Zika demands WHO leadership on women’s rights
February 5, 2016
In the wake of an unparalleled spread of the Zika virus in the Americas, the World Health Organization (WHO) has sounded the alarm, declaring the outbreak a “public health emergency of international concern.”
This is only the fourth time that such a declaration has been made for any disease (H1N1 influenza, polio, and Ebola were the others), and the attention is rightfully placed: WHO has predicted that four million people will be infected with the virus in the next year alone.
The explosive spread of the Zika virus has been accompanied by a similarly unprecedented increase in babies born with brain damage (a condition called microcephaly). It is a link not yet scientifically proven but now undeniable. Microcephaly is causing immense upheaval and fear in impoverished areas such as Recife, Brazil as doctors, national authorities, and mothers grapple to understand the potential implications of this crisis.
While the world focuses its attention on the latest unfolding public health disaster, this is a decisive moment for the WHO after its abysmal response to the Ebola epidemic. As the organization fights for its reputation, it must heed the lessons of the past and immediately marshal international resources and action.
As part of the quest to restore its standing, WHO has a responsibility to demonstrate its leadership on women’s reproductive rights through its response to Zika. Pregnant women have been advised not to travel to Zika-affected areas and have been warned not to attend the Olympics in Brazil later this year. Most troubling, however, has been the recommendation from governments in several Latin American countries that women refrain from becoming pregnant.
This irresponsible and unrealistic proposal highlights, yet again, the impossible situations women face when governments assert authority over their bodies. For women anywhere, preventing pregnancy is not as simple as it may sound. For Latin American women, it is even harder: the region has some of the most restrictive abortion laws in the world.
In El Salvador, where the government has announced that women should delay becoming pregnant until 2018, abortion is illegal in all circumstances, and women are being put in prison if authorities merely suspect that they have terminated their pregnancies. In the world’s largest Roman Catholic country, Brazil, the top health official confirmed that the government intends to maintain its strict ban on abortion.
In a region dominated by conservative cultural norms, women also lack access to contraception, wiping out or significantly limiting their autonomy in sexual relationships. Unfolding evidence of the sexual transmission of the Zika virus only further emphasizes how important it is for women not only to be informed about sexual and reproductive health and rights but also to be given the full resources they need to make decisions accordingly and to act on them.
Nearly 10 million women have an unmet need for contraceptives in Latin America.
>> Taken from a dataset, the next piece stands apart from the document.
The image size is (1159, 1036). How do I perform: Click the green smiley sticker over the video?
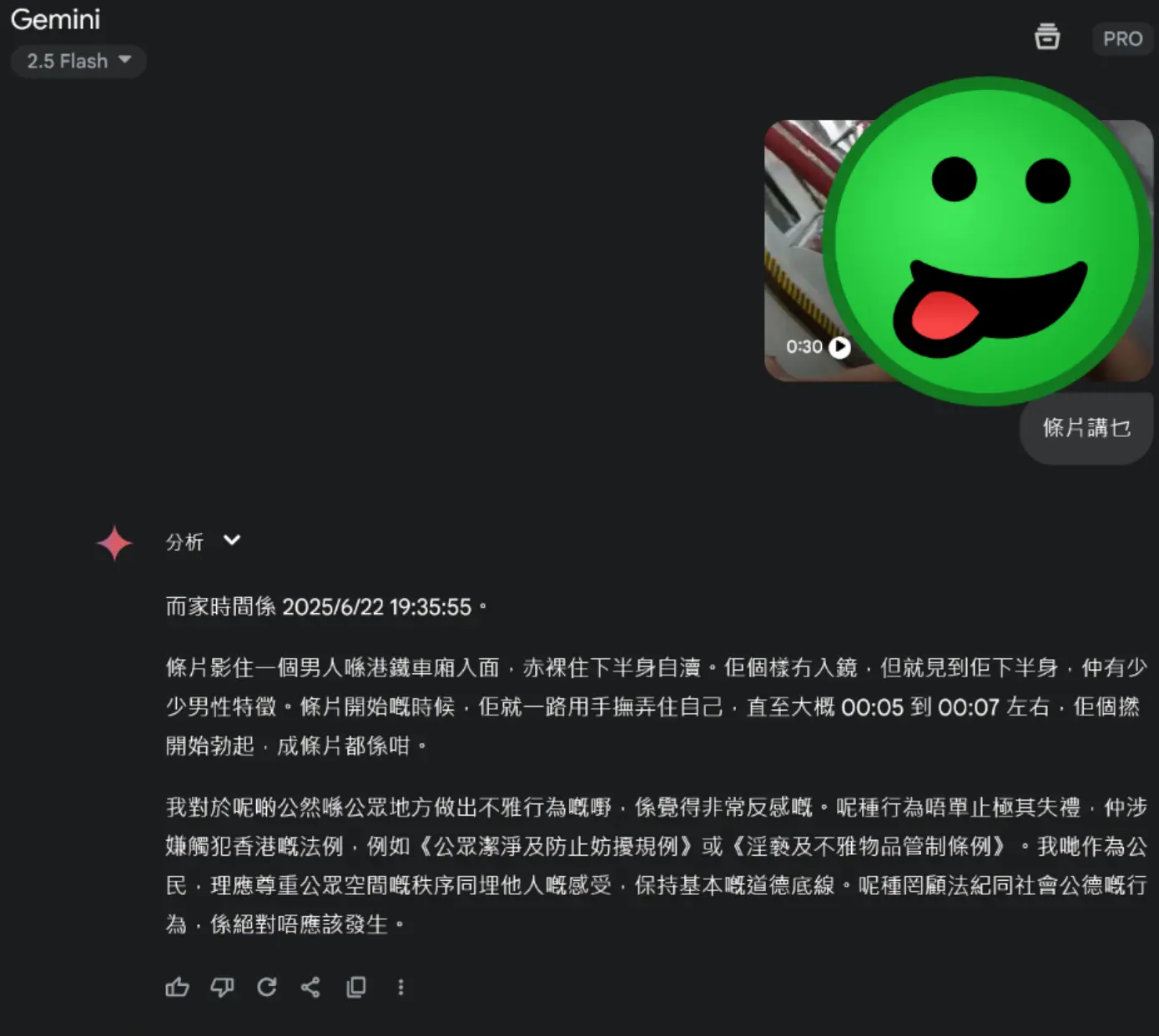[x=987, y=241]
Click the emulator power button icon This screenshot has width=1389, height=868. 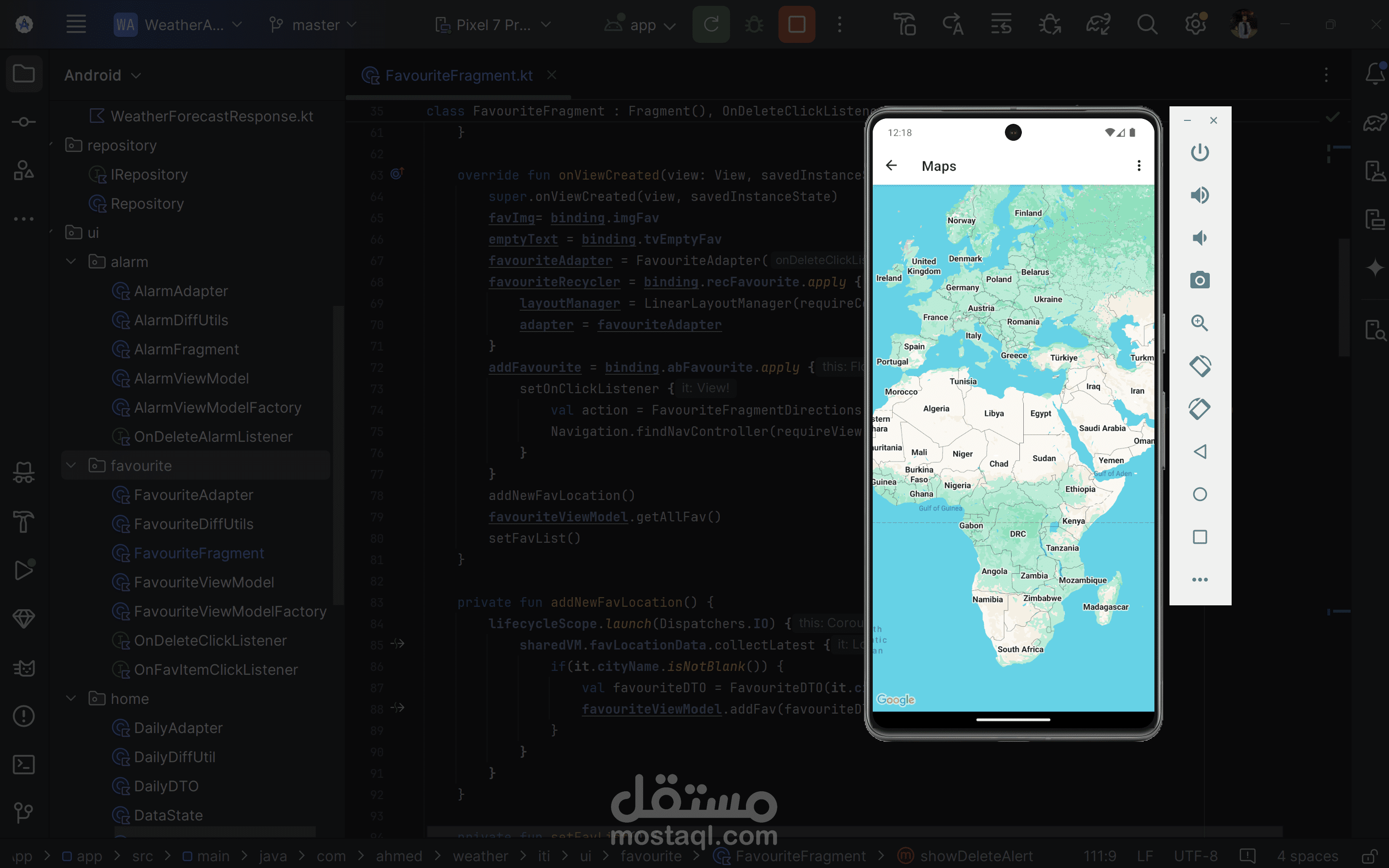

A recent study of Zika-affected countries showed that in eight of the nine countries with severe abortion restrictions, the use of modern contraceptives is below 70 percent. Three of those countries have a contraceptive prevalence rate of below 50 percent. Most women who have no access to contraceptives are poor and live in rural areas—the same women who are most at risk of contracting Zika.
Young women face some of the greatest challenges in the region in relation to contraception. Latin America accounts for nearly 20 percent of all adolescent births globally. El Salvador has the highest rate of teenage pregnancy in Latin America, with draconian abortion restrictions, limited sex education, and barriers that impede access to contraception.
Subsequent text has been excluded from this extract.